His attempt to define equilibrium states led Marx to devise models of capitalism --
in fact he was the first macroeconomist, the first to utilise multi-sector
modelling. Almost single-handed, Marx made equilibrium the main subject of study
among a generation of political economists.
Marx concluded that over time two related things will happen: despite frequent
crises, capital will go on accumulating until it confronts us with an alternative
world of mysterious and potent technologies, embodied in a gigantic accumulation of
technical and industrial processes, machinery and networks.
Confronting this social-other is the inflated reserve army of labour. This
confrontation is the presence of history in Marx, for it is obvious that this
strange bifurcatory world cannot last, although it was never clear to Marx or his
successors what would come after; Lenin and the Bolsheviks never rose above
capitalism's own programme of urbanisation and factories. Equilibrium is real, but
it conceals an inexorable historical progression. 'The greater the social wealth
[Marx said], the functioning of capital, the extent and energy of its growth, and
therefore also the greater the absolute mass of the proletariat and the
productivity of its labour, the greater is the industrial reserve army... The more
extensive, finally, the pauperized sections of the working class and the industrial
reserve army, the greater is official pauperism. This is the absolute general law
of capitalist accumulation.' [Marx (1973) p.798]
And still more clearly: 'Accumulation of capital is therefore multiplication of the
proletariat'[Marx (1976) p.764]. The result a century later is a world where less
than 200 million employees of transnational corporations and big capital produce
three-quarters of the profit which valorizes the world's social capital, while four
billion workers and landless peasants form a largely-immiserated mass of humankind
with an average income of less than $5,000 per annum, one billion on less than a
dollar a day.
Endless population growth pose its own problems. Eco-catastrophe seems likely
before capital is destroyed by its internal contradictions. Ecological damage and
Malthusian limits are on Marx's agenda. But these are not the limit-point he means
when he says 'the integument must burst asunder'. Internal contradictions --
falling rate of profit, rising organic composition of capital, creation of a
reserve army of labour --form the limits to growth.
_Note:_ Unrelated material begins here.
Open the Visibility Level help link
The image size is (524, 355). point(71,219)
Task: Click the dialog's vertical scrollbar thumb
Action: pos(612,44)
Marx did anticipate environmental destruction as an external limit. Examples of
ancient world collapses due to salinisation, desertification, deforestation were
there. The impact of capitalist agriculture on English soil fertility was also
clear. If the use of clove and legumes in the Agrarian Revolution of the 18th C had
fixed nitrogen in depleted soils, ensuring adequate harvests for the burgeoning
cities of the Industrial Revolution, by the mid 19th C these gains had been lost
and English agriculture begin to import guano in competition with European powers.
This race to overcome soil depletion has characterised capitalist agriculture and
is still its central drama. Why did Marx not incorporate these externalities into
his totalising social logic of capitalist accumulation? His work was incomplete,
the planned studies of the formation of classes, of the state, and of imperialism,
left as sketches and notes; the studies in natural science and mathematics still
more preliminary. Marx's views on Darwin and the German agronomist Liebig ('more
important than all the economists') leave no doubt that he would have continued
this work if he'd had time. But Marx left us all that is needed to continue.
Capitalist accumulation reproduces its contradictions in more intense forms.
Therefore the progress of capitalist science and technology, reflected in increased
factor productivity, would never be sufficient to jerk the system free of its
limits. No matter how much agronomy increased soil fertility, the gains would
inevitably be absorbed by accumulation itself. Gains are short-term and illusory
and only bring closer the day of reckoning, when accumulated environmental deficits
result in insurmountable, final crisis. Marx was thus a deep ecologist, sure that
the logic of accumulation is bound to lead to planetary disaster unless capitalism
is displaced by communism.
The counter-arguments to Marxian doomsaying depend upon continuing uncertainty
about the long-term outcome of capitalist accumulation.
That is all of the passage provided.